▶ **Short problem**
In the records below, swap every occurrence of "screenshot" for "screen capture" and reproduce all lines with nothing else altered. Leave the pictures out.

▶ **Input data**

+ + +

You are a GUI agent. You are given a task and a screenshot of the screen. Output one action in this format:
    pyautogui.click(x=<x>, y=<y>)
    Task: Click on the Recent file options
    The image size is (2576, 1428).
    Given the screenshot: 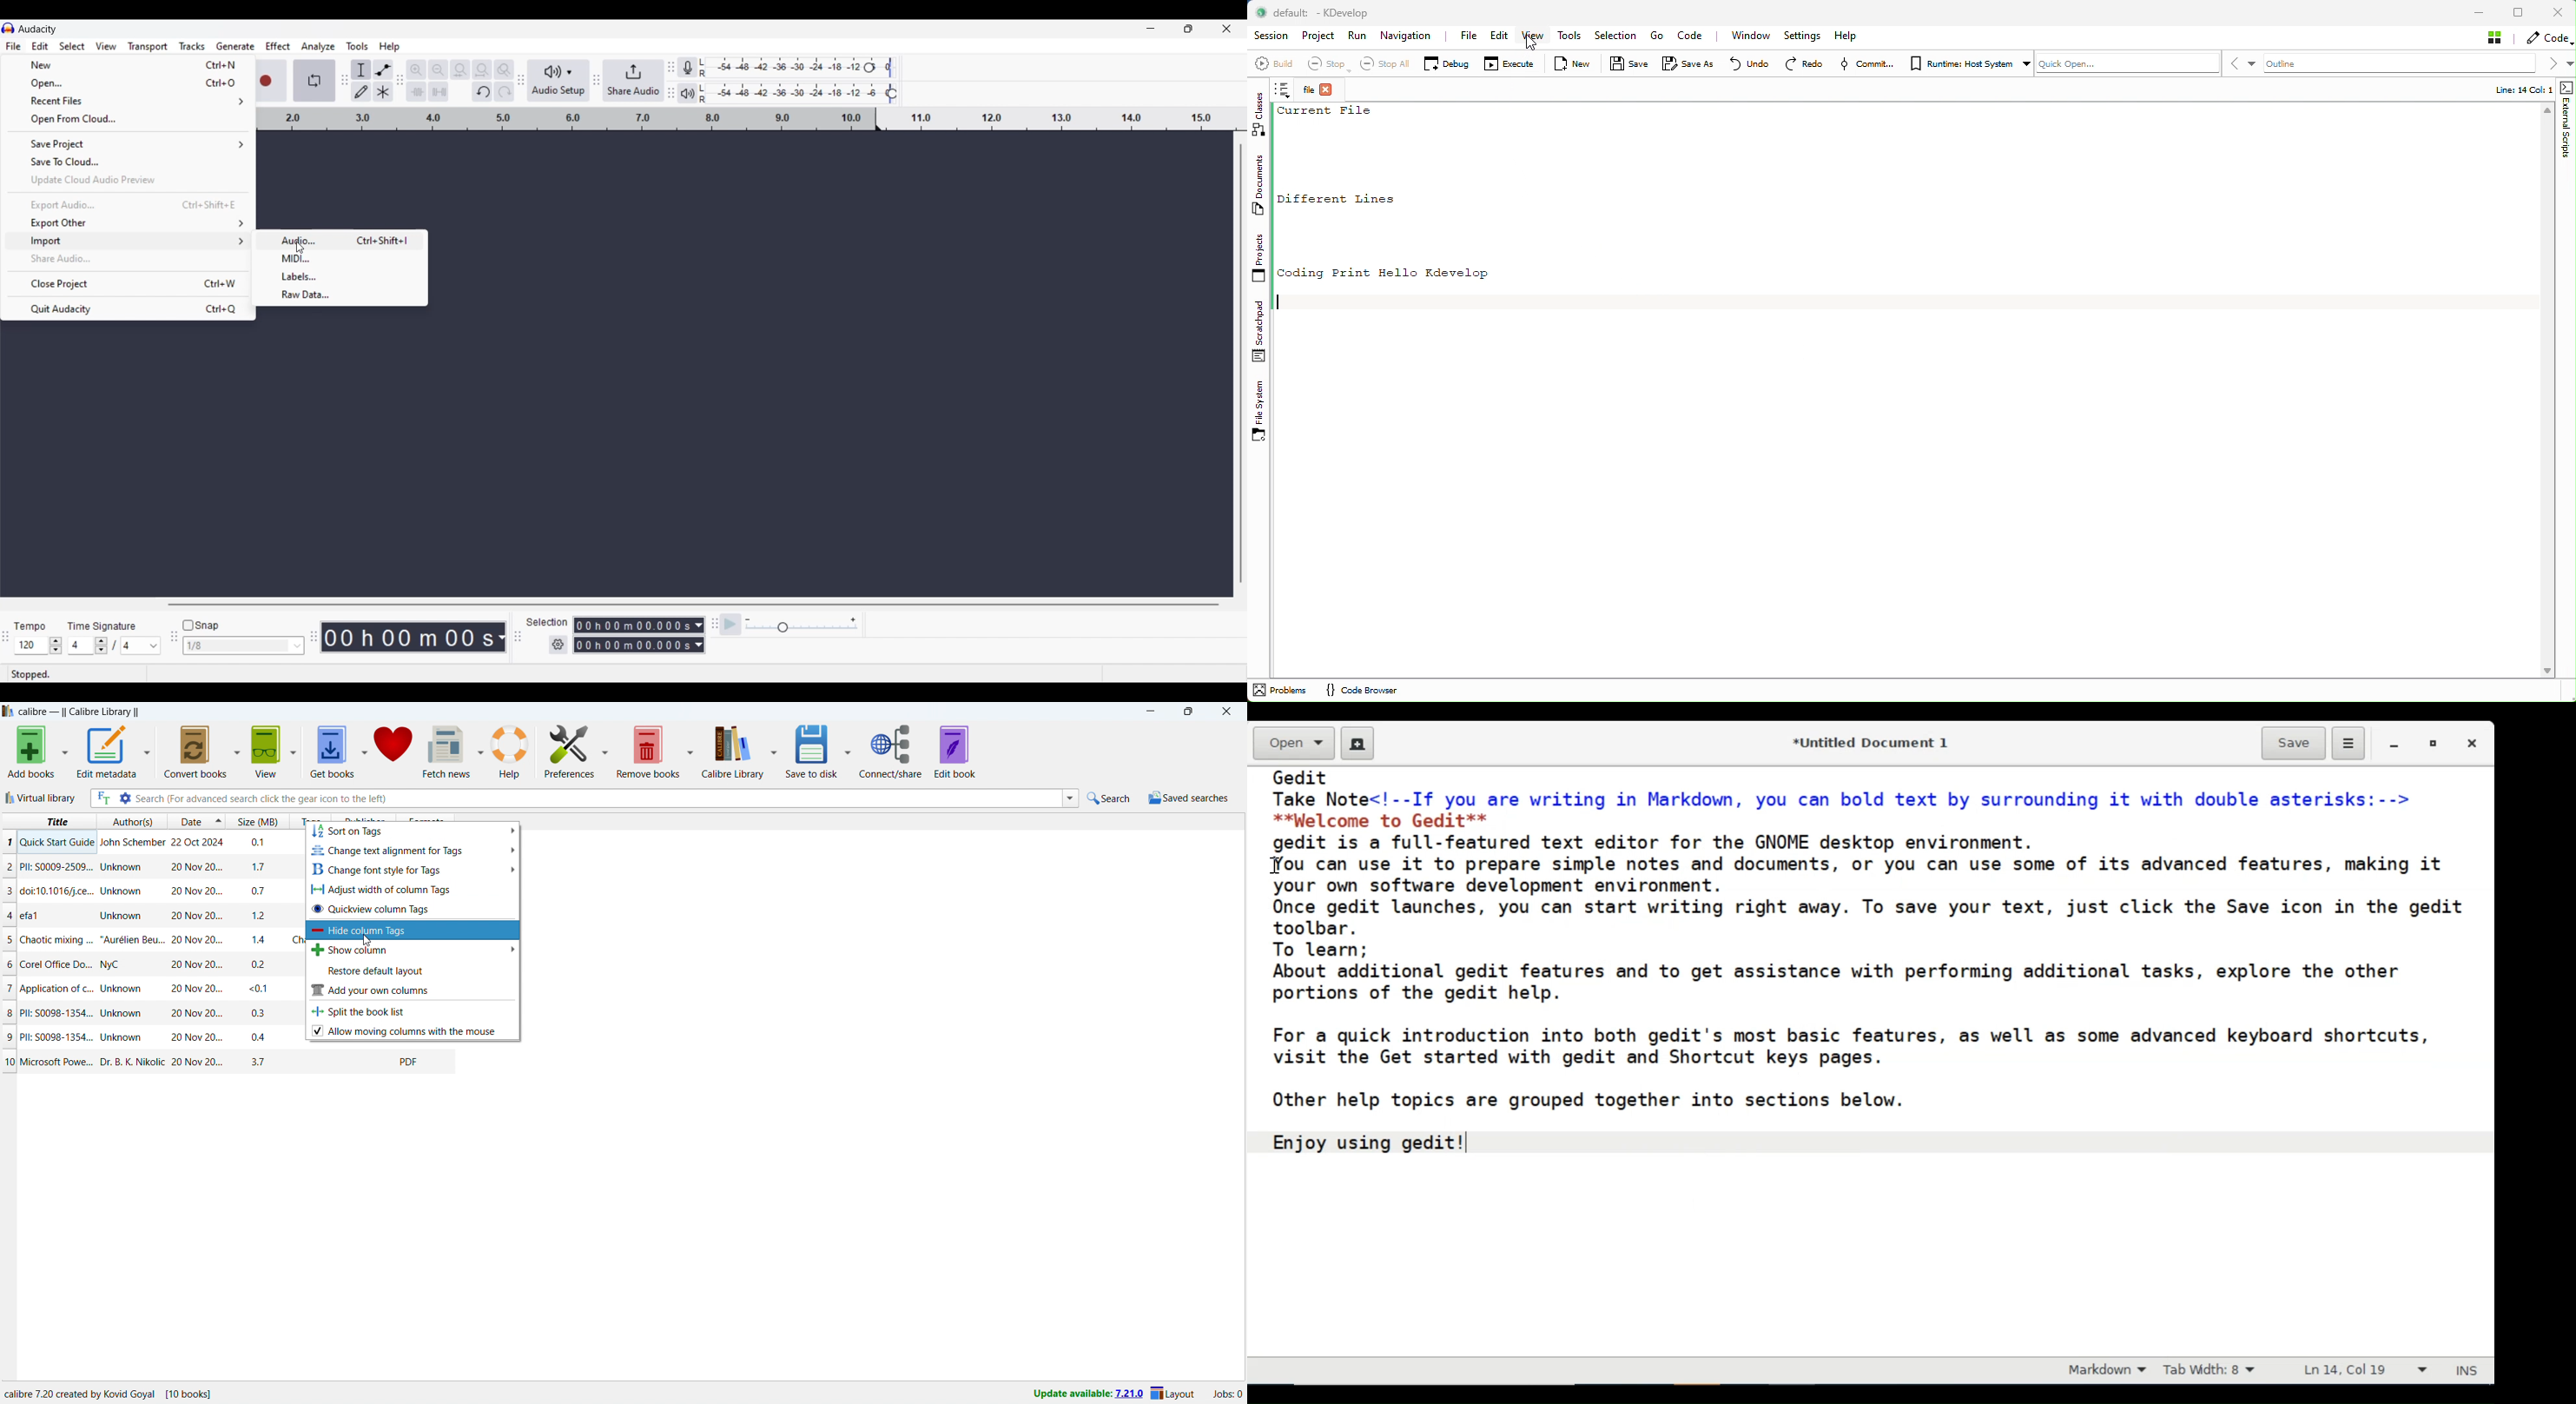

+ + +

▶ **Task output**
You are a GUI agent. You are given a task and a screen capture of the screen. Output one action in this format:
    pyautogui.click(x=<x>, y=<y>)
    Task: Click on the Recent file options
    The image size is (2576, 1428).
    Given the screen capture: 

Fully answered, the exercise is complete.